Enjoy your holidays when they come.
31 October 2022
Guest post by Max Roger
Like it or not it’s getting colder on those morning runs. This does have implications for your training as your body will be stiffer as the blood isn’t flowing around it as readily. Instead, the blood is kept in your core to keep your vital organs warm.
This means that you need to warm up more. You may have got away with not
warming up over the summer, but you’ll need it now for 2 main reasons:
1. To get your body able to perform at the level it can. Going into a session
warmed up means you can hit the ground running (see what I did there?)

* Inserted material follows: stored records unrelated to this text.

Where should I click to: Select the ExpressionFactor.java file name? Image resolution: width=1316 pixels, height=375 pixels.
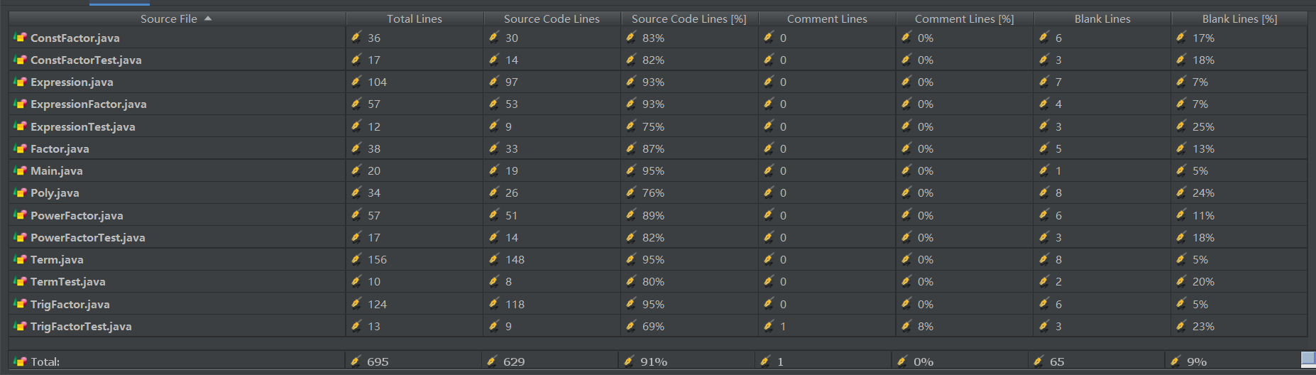[x=88, y=104]
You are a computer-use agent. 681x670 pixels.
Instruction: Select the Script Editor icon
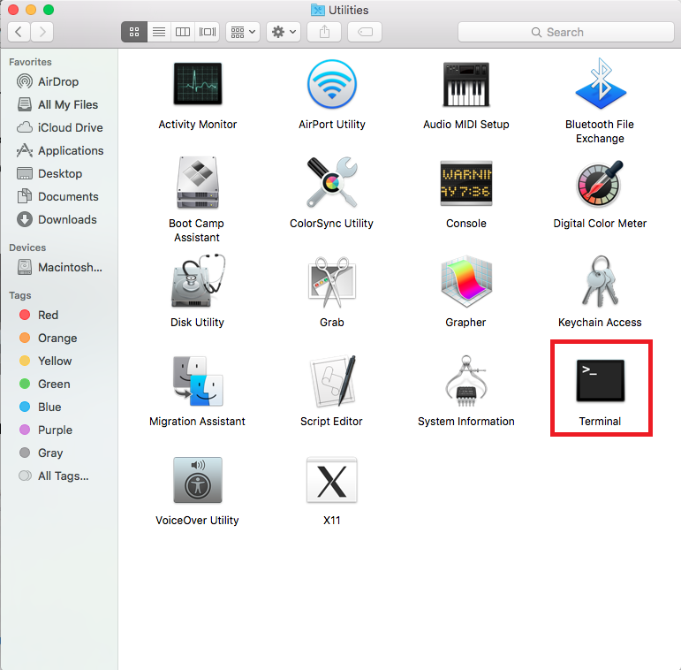coord(331,382)
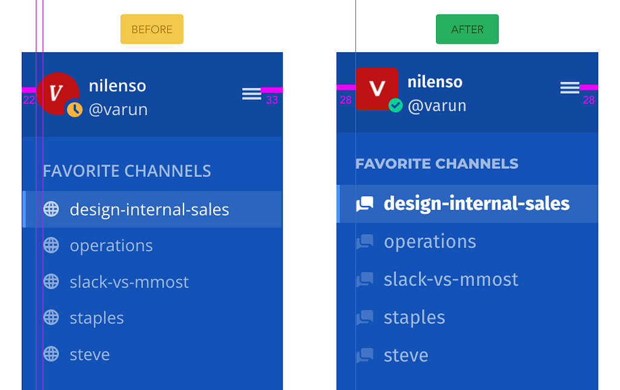This screenshot has height=390, width=620.
Task: Click the yellow BEFORE label
Action: tap(152, 30)
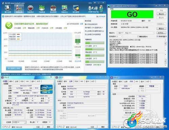
Task: Toggle the high-temperature alarm checkbox
Action: pos(68,24)
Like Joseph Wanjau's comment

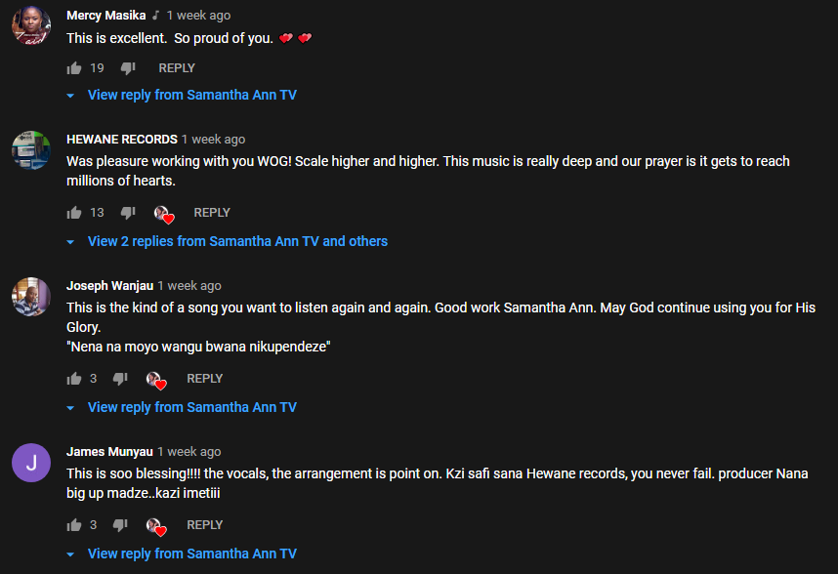[x=74, y=379]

each session. Otherwise, it can be grim reading looking at your Strava and
seeing your splits getting worse.
You can also be pushing harder to hit the splits that you want, but without the
required blood flow at the start of your session this takes much more energy
than you’d expect. You’ll then come out of that session more fatigued than
expected, and in extreme cases might even bonk during your session as your
body didn’t have enough energy available. This is more likely when you do
early morning runs before breakfast.
2. Get injured less. Running with cold muscles means that they try to work hard
without the required blood flow. Muscles need blood to deliver the oxygen and
nutrients required to work, as well as take the waste products away from
them. As well as that, they will have tightened up overnight, so blood needs to
get flowing into and through them again to loosen them up back to where they
should be for a training session. Rolled out of bed and stumbled the 1 st km as
your Achilles are really tight? Should have warmed up.
Out-working your muscle’s capacity often leads to muscle strains and pulls -
and that’s much more frustrating than the pain of having to do a warm-up!

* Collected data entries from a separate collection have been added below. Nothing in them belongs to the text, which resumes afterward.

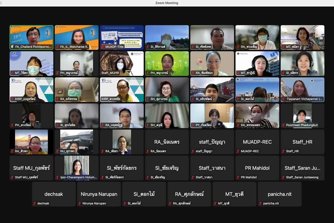Select the Staff_Saran Junlawong participant tile

click(x=302, y=168)
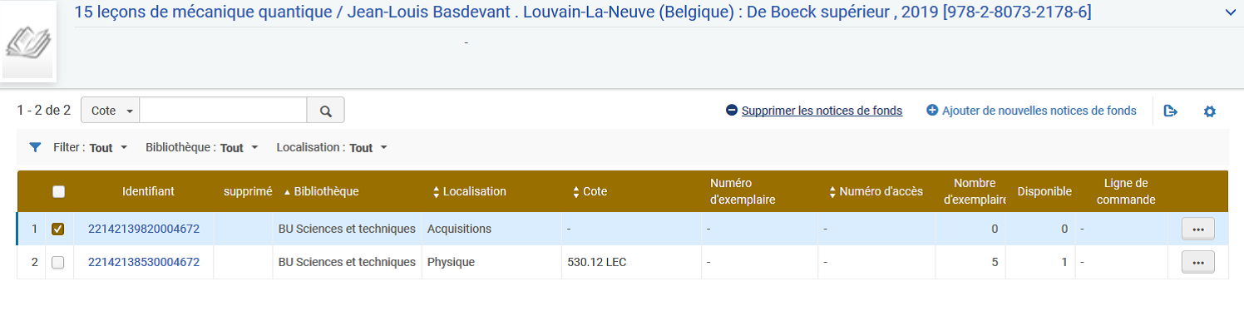
Task: Sort by the Bibliothèque column header
Action: point(321,191)
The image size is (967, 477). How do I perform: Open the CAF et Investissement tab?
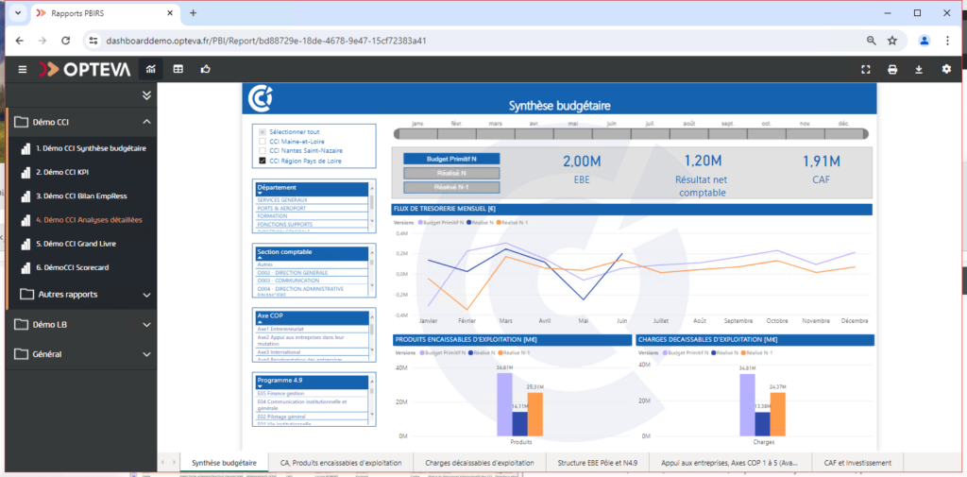coord(858,462)
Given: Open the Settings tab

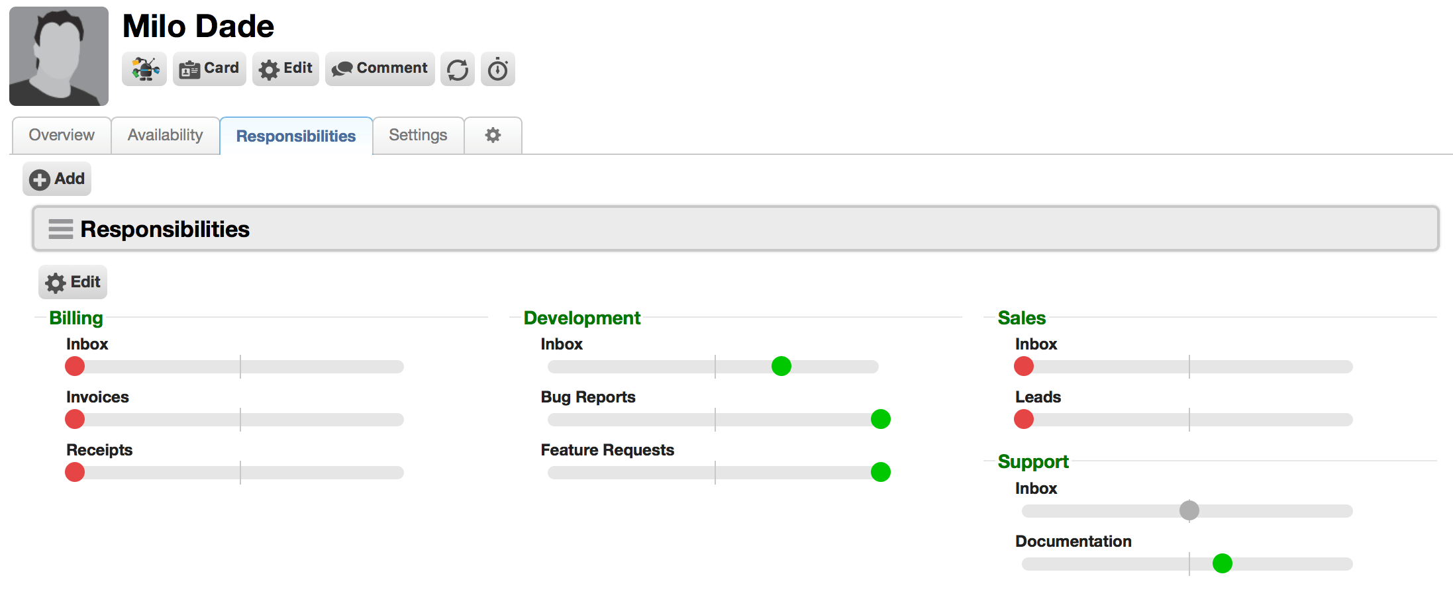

Warm up to get a better blood flow so that your muscle capacity matches
what you’re asking from it.
The warmup can be small. For example, 10 bodyweight squats and 10 glute
bridges, inside where it’s warm, twice. You should work to get as deep as you
can on those squats, ideally having a slight pause at the bottom of each rep
and trying to feel a stretch in your Achilles as you do.
That’s a bare minimum but it will get that blood flow kickstarted!
Get in touch if you want more detailed help with your training.
29 September 2022
Guest post by Max Roger
Why do we train ankle stiffness?
Firstly, let’s clarify. A stiff ankle doesn’t mean it’s not mobile. You want to have good mobility so that you can perform lots of movements (eg. squats) safely and effectively. But ankle stiffness is required when you want to run efficiently.
What does it mean? That every time you hit the ground, with your heel slightly off it (that’s what you want, rather than striking the ground with your heel) you want to avoid your ankle sinking too far towards the ground (and certainly avoid it hitting the ground)!
The more it moves towards the ground the more energy is being wasted. That’s the lack of efficiency. So, improving this means that you can run at the same pace as before for longer, or the same distance but faster. Both those options sound great, right?!
3 ways to improve your ankle stiffness:
1. Skip: 3 sets of 20s a couple of times a week is great. No rope? Just imagine you have one – it’s the bouncing off the balls of your feet that makes the difference here (ie. keep your heels off the ground).
2. Split squats with an active foot (ie. front foot is on ball of foot rather than flat). This is where you are in a lunge position and keep your feet still as you do all the reps (3 sets of 8s is a good start) then switch legs. The active foot is where you start with your front heel off the ground, and keep it like that for the whole rep. (See photo above)
3. Focus on this when you run - think ‘bouncy’ and light on your feet, keeping your heels away from the ground.